#### [What you are asked to do]
Rewrite the rows below so that every "Viewport" becomes "Display area", keeping everything else as it is.

(Element and text location data)
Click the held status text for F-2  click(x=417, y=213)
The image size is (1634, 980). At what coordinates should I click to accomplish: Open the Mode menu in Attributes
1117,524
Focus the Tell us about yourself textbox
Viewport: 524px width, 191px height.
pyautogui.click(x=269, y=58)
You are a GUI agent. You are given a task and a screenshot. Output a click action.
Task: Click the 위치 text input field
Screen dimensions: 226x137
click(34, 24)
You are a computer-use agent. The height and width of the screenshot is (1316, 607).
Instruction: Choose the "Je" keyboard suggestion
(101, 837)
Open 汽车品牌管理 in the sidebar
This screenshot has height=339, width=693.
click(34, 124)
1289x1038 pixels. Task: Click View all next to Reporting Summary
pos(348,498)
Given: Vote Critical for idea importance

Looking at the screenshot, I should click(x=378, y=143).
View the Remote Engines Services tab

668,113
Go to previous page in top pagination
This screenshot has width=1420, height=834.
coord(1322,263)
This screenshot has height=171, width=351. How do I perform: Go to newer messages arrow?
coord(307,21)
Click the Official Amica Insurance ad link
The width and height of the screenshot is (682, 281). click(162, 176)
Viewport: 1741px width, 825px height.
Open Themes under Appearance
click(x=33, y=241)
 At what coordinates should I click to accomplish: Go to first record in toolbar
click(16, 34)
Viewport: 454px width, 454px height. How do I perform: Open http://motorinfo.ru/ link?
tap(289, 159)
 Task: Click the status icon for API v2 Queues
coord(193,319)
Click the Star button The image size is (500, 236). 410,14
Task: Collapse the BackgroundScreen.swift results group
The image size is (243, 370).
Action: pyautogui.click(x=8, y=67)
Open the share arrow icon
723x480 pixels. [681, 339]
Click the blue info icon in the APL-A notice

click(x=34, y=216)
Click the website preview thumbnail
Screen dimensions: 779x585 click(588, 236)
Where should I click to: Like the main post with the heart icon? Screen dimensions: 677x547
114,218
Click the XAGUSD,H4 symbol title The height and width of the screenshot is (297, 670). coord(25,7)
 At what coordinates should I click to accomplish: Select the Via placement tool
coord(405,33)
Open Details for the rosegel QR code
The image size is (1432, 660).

#### [Exercise response]
Click the held status text for F-2  click(x=417, y=213)
The image size is (1634, 980). At what coordinates should I click to accomplish: Open the Mode menu in Attributes
1117,524
Focus the Tell us about yourself textbox
Display area: 524px width, 191px height.
pyautogui.click(x=269, y=58)
You are a GUI agent. You are given a task and a screenshot. Output a click action.
Task: Click the 위치 text input field
Screen dimensions: 226x137
click(34, 24)
You are a computer-use agent. The height and width of the screenshot is (1316, 607).
Instruction: Choose the "Je" keyboard suggestion
(101, 837)
Open 汽车品牌管理 in the sidebar
This screenshot has height=339, width=693.
click(34, 124)
1289x1038 pixels. Task: Click View all next to Reporting Summary
pos(348,498)
Given: Vote Critical for idea importance

Looking at the screenshot, I should click(x=378, y=143).
View the Remote Engines Services tab

668,113
Go to previous page in top pagination
This screenshot has width=1420, height=834.
coord(1322,263)
This screenshot has height=171, width=351. How do I perform: Go to newer messages arrow?
coord(307,21)
Click the Official Amica Insurance ad link
The width and height of the screenshot is (682, 281). click(162, 176)
Display area: 1741px width, 825px height.
Open Themes under Appearance
click(x=33, y=241)
 At what coordinates should I click to accomplish: Go to first record in toolbar
click(16, 34)
Display area: 454px width, 454px height. How do I perform: Open http://motorinfo.ru/ link?
tap(289, 159)
 Task: Click the status icon for API v2 Queues
coord(193,319)
Click the Star button The image size is (500, 236). 410,14
Task: Collapse the BackgroundScreen.swift results group
The image size is (243, 370).
Action: pyautogui.click(x=8, y=67)
Open the share arrow icon
723x480 pixels. [681, 339]
Click the blue info icon in the APL-A notice

click(x=34, y=216)
Click the website preview thumbnail
Screen dimensions: 779x585 click(588, 236)
Where should I click to: Like the main post with the heart icon? Screen dimensions: 677x547
114,218
Click the XAGUSD,H4 symbol title The height and width of the screenshot is (297, 670). coord(25,7)
 At what coordinates should I click to accomplish: Select the Via placement tool
coord(405,33)
Open Details for the rosegel QR code
The image size is (1432, 660).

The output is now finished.